Stepping up your distance
So, you’ve worked up to running 10km and you’ve decided you’d like to go further. Perhaps you’ve signed up for a Half Marathon event and you’re feeling excited…but the jump from 10km to 21km feels a bit daunting. That’s completely understandable! However, I bet you thought that running 10km seemed a long way off when you first ran 5km, right? Yet you did it! That’s why I want to reassure you that now you’ve reached 10km, you can absolutely get to a Half Marathon. There is simply more training you need to do beforehand and that’s what I’m here to help with.
Here are some tips for you to focus on in the run up to your event to get you over that finish line not only having completed the distance, but having enjoyed it too!
Tip 1: Set yourself a realistic timeframe to train for your event
The main thing that gives you confidence when running long distances is that you know you can do it.
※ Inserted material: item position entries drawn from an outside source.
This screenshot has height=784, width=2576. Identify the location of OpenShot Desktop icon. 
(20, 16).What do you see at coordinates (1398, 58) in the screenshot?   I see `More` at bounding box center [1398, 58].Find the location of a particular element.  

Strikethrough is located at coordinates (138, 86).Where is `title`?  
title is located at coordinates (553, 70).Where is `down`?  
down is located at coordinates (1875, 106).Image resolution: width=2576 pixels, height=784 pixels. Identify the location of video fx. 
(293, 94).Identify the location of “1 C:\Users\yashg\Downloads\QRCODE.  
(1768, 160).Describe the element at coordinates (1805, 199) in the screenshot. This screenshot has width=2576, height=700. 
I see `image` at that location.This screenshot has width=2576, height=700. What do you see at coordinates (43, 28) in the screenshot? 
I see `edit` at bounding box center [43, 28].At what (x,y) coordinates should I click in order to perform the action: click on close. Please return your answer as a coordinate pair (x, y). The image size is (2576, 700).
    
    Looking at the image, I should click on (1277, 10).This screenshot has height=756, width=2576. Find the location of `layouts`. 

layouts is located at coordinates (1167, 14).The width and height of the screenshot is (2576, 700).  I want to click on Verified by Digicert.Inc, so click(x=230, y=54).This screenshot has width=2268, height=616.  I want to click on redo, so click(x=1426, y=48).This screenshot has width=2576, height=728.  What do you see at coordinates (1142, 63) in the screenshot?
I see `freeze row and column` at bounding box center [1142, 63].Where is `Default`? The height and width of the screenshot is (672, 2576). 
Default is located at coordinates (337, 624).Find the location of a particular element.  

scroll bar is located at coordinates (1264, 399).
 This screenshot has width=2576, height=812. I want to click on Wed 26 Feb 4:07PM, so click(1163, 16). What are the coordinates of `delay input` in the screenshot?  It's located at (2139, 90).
This requires preparation and enough time to work up to the distance in question. To expect your body to go from running a distance such as 10km to a Half Marathon takes time and patience, as well as a sensible, progressive training plan. You really don’t want to rush into things. My advice is to build up your running gradually so that your lungs and your legs increase in fitness and stamina and are able to cope with the longer distances.
If you’re already comfortable running 10k, I would suggest giving yourself about 6-8 weeks to work up to your Half Marathon. If you’re new to running, you may want to increase this time. Essentially the more preparation time you have, the more gradual your training can be and you can work up in smaller distances. Make sure you do what’s right for you.
Tip 2: Focus on increasing your weekly mileage
Running further than 10km doesn’t mean that you have to cover more than 10km every time you run. Your focus needs to be on increasing how far you run over the week as a whole. This will include more than one run (I would advise planning for at least 3 per week) and they should be of varying distances. You may also want to include some tempo or interval runs where you can work on your speed and recovery. One of your weekly runs should be a ‘long run’ where you are working up to your Half Marathon distance and depending on the time you have available to prepare, I suggest you increase your long run by 1-2km each week. Keep the progressions manageable and consistent so that your body is able to keep up with the increase in duration and intensity.
Tip 3: Don’t forget about recovery and injury-prevention
Running is a brilliant sport and I love it for both the physical and mental health benefits. However there is no denying that it is also a high-impact activity and injuries can be common. That’s why I advise that around your running sessions you prioritise some strength training and mobility workouts. These don’t have to be long or complicated, they simply need to be part of your routine too. Our muscles and joints go through a lot when running, so having strong muscles which aren’t constantly tight and fatigued is important.
Make sure to incorporate some exercises which work your lower body muscles including your glutes, hamstrings, quads and calves. Compound exercises such as squats and deadlifts are great, as well as single leg movements such as lunges and step ups. Yoga classes are really good for recovery and they can help you learn some useful movements which you can repeat at home around your running program.
You can do it!
Hopefully, you’re feeling more confident that you can now increase your distance from 10km in an achievable and enjoyable way. Running is a form of movement that is challenging and forces us to push ourselves, yet it is so rewarding too. Nothing feels better than running a race which you know you’ve trained well for and crossing that finish line with a huge sense of relief and achievement. Now go and enjoy your training – you’ve got this!